Take a more crucial subplot: a village, Ladopur, in Haryana, devoid of women. Its men have become so helpless that they invite women from all over the country, promising them a life of dignity and equality. They’ve also taken a pledge of non-violence.
Surely, Ladopur doesn’t (wholly) exist, giving this movie a quasi-alternate reality feel. This isn’t a problem by itself – the problem is, the film doesn’t seem to be aware of such lunges. This, too, feels like a convenient plot point. Trying to find a safe space for Mudra and Sidhi, Jayeshbhai finds it via an online search. One message later, its sarpanch (Puneet Issar) invites them over. The Ladopur portion, trying hard to be absurd and funny and subversive, finds itself in cinematic no man’s land. It takes remarkable skill to flit from farce to realism, and Jayeshbhai Jordaar isn’t even close.

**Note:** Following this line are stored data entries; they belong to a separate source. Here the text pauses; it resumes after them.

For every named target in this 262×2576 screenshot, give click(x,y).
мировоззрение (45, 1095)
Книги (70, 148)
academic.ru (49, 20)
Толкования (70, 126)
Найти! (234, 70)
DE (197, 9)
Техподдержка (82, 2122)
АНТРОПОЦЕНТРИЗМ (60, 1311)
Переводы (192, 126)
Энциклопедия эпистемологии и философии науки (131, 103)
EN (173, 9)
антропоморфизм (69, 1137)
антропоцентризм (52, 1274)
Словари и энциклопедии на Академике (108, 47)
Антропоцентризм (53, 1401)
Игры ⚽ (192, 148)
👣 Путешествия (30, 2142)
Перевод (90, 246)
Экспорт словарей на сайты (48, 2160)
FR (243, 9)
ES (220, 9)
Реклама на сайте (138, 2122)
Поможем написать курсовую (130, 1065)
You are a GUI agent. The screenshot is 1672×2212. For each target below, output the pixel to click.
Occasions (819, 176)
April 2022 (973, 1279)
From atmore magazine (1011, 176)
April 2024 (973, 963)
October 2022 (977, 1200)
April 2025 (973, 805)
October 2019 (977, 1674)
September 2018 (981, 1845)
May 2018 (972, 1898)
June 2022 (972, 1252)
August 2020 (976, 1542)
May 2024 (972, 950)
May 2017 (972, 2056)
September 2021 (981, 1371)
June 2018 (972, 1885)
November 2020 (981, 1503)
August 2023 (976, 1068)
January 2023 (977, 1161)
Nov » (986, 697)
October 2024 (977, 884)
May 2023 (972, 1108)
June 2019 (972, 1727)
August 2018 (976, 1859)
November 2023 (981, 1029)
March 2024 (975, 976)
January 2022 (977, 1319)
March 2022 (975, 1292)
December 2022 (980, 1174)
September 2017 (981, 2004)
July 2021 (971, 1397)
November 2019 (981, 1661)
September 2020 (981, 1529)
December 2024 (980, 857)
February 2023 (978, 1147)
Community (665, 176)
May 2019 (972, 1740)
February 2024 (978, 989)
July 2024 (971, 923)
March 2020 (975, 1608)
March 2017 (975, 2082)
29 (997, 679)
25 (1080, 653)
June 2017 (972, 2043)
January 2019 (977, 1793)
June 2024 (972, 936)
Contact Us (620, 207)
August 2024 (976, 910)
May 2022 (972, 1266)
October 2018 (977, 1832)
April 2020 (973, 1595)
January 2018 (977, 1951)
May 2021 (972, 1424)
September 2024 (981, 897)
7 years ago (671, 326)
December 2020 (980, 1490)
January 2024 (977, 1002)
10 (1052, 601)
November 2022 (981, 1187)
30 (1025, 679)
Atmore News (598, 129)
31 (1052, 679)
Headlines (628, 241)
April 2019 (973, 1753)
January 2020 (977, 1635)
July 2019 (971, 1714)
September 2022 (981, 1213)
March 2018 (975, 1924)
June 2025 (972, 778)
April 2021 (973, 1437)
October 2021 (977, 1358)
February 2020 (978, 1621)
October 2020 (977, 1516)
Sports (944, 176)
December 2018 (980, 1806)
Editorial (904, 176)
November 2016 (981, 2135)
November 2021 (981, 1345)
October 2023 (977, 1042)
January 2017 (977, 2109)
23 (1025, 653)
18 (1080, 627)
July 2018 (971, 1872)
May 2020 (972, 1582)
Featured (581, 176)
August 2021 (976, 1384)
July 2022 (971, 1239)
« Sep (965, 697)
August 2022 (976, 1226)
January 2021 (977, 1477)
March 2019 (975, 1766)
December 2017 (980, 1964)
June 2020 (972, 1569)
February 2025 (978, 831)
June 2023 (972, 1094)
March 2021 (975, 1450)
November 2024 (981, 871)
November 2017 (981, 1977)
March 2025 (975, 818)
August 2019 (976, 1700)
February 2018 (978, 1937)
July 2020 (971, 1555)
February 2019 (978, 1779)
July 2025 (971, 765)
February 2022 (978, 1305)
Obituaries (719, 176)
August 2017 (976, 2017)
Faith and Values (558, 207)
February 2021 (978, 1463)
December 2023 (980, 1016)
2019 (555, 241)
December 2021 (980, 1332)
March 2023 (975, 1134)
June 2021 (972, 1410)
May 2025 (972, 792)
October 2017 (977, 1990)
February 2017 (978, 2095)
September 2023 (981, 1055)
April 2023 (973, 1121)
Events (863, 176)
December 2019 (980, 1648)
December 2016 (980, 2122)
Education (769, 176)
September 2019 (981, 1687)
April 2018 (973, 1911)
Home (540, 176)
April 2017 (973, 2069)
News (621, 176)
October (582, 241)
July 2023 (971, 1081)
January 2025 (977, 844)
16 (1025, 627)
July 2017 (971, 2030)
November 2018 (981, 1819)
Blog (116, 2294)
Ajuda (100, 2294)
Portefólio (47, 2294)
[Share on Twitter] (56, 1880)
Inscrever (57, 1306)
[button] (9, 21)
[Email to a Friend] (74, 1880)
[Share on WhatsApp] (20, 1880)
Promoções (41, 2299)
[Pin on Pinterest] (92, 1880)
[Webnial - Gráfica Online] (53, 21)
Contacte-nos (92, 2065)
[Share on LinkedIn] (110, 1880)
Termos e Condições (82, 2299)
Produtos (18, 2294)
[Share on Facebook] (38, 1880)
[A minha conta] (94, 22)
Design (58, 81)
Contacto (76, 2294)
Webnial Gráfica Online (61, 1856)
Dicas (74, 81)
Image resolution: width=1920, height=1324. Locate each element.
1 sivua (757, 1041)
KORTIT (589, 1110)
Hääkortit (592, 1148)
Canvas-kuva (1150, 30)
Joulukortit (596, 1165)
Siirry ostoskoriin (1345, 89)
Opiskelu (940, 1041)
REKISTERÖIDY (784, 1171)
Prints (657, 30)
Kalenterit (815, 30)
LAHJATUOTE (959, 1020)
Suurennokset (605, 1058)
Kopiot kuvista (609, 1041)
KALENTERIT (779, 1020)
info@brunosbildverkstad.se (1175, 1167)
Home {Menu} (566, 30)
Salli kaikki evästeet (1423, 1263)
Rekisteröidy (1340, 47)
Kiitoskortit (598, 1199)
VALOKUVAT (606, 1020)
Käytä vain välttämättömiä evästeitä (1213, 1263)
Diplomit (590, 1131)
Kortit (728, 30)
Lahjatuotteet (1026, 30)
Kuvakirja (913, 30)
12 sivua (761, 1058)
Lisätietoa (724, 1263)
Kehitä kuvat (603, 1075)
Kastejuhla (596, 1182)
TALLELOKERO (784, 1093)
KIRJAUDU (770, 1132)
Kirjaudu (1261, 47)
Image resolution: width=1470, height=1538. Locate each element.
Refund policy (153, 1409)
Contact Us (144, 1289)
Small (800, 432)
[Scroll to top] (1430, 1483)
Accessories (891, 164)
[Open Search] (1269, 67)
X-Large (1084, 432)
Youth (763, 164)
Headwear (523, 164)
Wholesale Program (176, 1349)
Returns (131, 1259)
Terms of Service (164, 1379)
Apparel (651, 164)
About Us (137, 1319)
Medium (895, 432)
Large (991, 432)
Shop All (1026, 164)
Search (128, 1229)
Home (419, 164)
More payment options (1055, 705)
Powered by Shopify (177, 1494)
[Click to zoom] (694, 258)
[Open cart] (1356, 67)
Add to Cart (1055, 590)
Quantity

It’s also overcrowded. New subplots, characters, plot twists, narrative misdirection greet us often. They don’t elevate the film, but make it lose sight of basic things.
For a film championing the dignity of women, its female lead, Mudra, is passive. She doesn’t do much except whimper, obey and follow. I last remember seeing such a pitiable heroine in a Hindi film in Kabir Singh (whose Telugu original, Arjun Reddy, had Pandey making her debut). Singh whips up some humour, even a dash of pathos – his initial shame and helplessness brought by his family is striking – but he’s limited by the limited material. It’s become a pattern with him: a gifted actor trying his best to shine in a spate of mediocre films.
Bollywood must be the opposite of King Midas. It touches gold and turns it plastic.